Je pose humblement ma première analyse de cet ouvrage. Je me donnerai comme défi de le relire plusieurs fois pour toujours aller plus loin dans ma réflexion. Je ne me limiterai pas à simplement vous conseiller ce livre, mais, à vous inviter à vous en imprégner autant de fois que possible, car c’est un éclaireur, un rappel, un besoin, une projection et un vecteur de réponses qui vous mènera au plus profond de votre être.
La pensée de Frantz Fanon s’articule en sept chapitres. Les trois premiers abordent la question de l’attitude de l’homme et de la femme Noire face au monde Blanc. Le premier objet d’étude sera l’impact de l’adoption d’une nouvelle langue, en exemple: la langue française.
“Parler, c’est être à même d’employer une certaine syntaxe, posséder la morphologie de telle ou telle langue, mais c’est surtout assumer une culture, supporter le poids d’une civilisation.”
Il explique que l’adoption de la langue française écrite et parlée reste un vecteur dominant dans la construction de l’identité du Noir tant elle le tire vers la volonté de devenir ce que représente cette langue soit la culture blanche et in fine, de devenir cette culture, de devenir blanc.
“ Tout peuple colonisé - c’est-à-dire tout peuple au sein duquel a pris naissance un complexe d'infériorité, du fait de la mise au tombeau de l’originalité culturelle locale se situe vis-à-vis du langage de la nation civilisatrice, c’est à dire de la culture métropolitaine.”
Il explique en parallèle que le Noir veut être blanc et que le Blanc s’acharne à réaliser une condition d’homme. De ce fait, seul le Blanc est associé à une condition d’humanité à l’inverse du Noir. Ainsi en mimant le Blanc jusqu’à faire croire qu’il en est un, il s’approche des conditions qui feront de lui en homme. C’est à travers ce rapport transversal que les comportements d’infériorité ou de supériorité s'exacerbent.

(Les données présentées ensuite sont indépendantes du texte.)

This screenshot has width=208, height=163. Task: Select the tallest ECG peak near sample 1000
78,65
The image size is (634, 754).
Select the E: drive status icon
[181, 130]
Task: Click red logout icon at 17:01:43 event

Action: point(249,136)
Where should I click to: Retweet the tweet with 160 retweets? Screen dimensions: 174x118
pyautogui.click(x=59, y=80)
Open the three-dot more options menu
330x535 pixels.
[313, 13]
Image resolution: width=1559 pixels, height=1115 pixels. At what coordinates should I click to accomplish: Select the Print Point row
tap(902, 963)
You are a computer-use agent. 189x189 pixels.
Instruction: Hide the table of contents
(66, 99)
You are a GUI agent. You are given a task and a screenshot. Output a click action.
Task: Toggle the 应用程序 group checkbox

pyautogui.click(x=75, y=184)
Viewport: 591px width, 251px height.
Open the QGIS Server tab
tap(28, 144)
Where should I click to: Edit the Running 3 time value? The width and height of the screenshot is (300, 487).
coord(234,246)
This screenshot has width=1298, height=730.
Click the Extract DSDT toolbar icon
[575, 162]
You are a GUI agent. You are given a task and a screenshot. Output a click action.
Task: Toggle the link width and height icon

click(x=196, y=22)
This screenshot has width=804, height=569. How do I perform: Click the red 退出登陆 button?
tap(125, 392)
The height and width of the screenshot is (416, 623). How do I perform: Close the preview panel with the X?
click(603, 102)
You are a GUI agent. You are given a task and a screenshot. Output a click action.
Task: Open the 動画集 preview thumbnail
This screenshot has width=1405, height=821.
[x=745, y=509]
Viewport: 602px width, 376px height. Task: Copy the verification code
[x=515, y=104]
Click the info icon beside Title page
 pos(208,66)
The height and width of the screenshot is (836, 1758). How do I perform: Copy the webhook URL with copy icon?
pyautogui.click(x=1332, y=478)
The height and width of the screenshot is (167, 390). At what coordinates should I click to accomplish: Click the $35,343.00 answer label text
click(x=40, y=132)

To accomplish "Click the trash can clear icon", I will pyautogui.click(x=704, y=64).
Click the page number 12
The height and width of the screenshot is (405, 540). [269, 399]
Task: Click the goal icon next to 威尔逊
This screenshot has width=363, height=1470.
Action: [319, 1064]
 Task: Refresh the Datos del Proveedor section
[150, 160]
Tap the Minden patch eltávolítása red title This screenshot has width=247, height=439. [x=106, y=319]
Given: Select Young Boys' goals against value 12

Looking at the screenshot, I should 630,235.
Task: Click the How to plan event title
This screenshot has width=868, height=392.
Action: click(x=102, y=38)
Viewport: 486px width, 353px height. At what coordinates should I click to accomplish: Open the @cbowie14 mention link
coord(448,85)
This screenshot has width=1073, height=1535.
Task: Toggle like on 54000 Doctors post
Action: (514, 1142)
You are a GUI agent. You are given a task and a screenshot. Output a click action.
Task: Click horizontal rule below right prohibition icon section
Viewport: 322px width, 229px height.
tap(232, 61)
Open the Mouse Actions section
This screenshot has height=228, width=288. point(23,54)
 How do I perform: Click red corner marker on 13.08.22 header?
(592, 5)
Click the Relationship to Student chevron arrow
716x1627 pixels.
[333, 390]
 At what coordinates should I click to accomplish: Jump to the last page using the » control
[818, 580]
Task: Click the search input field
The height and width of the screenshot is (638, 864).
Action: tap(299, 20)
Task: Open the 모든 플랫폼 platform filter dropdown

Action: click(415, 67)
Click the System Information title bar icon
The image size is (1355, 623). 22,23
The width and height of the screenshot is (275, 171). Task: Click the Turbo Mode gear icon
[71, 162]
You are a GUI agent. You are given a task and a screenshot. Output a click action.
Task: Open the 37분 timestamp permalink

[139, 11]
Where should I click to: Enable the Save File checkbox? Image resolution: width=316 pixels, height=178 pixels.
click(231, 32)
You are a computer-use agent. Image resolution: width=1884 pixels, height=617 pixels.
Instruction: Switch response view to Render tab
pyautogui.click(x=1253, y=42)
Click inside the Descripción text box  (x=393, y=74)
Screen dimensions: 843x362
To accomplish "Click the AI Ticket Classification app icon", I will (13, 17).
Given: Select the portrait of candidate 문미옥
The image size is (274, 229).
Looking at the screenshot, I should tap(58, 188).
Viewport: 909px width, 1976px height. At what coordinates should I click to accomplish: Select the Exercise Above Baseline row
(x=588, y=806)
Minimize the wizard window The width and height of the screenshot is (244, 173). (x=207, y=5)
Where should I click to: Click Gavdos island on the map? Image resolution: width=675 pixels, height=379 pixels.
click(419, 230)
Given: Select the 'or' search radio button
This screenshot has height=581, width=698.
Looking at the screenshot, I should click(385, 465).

Il met aussi l'accent sur les variations d’éléments de langage qui au-delà de la couleur visible de peau permettent de classer les Noirs qui la pratique. Par exemple, l’Antillais s’entêtera à parler encore mieux que le Blanc pour être considéré comme un homme de valeur. Aussi, on parlera un français moins évolué avec le Noir, ne se donnant pas la peine de parler un français correct avec lui, car, n’étant pas à la hauteur d'un langage supérieur à sa condition d'homme inférieur ou n’ayant pas les capacités de s’y élever. Et finalement, sera critiqué le Noir ne maîtrisant pas parfaitement la langue française à la différence d’un autre caucasien. La raison: le noir n’a pas de racine, ne vient pas d’une grande civilisation, le noir ne mérite pas la considération, ni le respect, car il est inférieur.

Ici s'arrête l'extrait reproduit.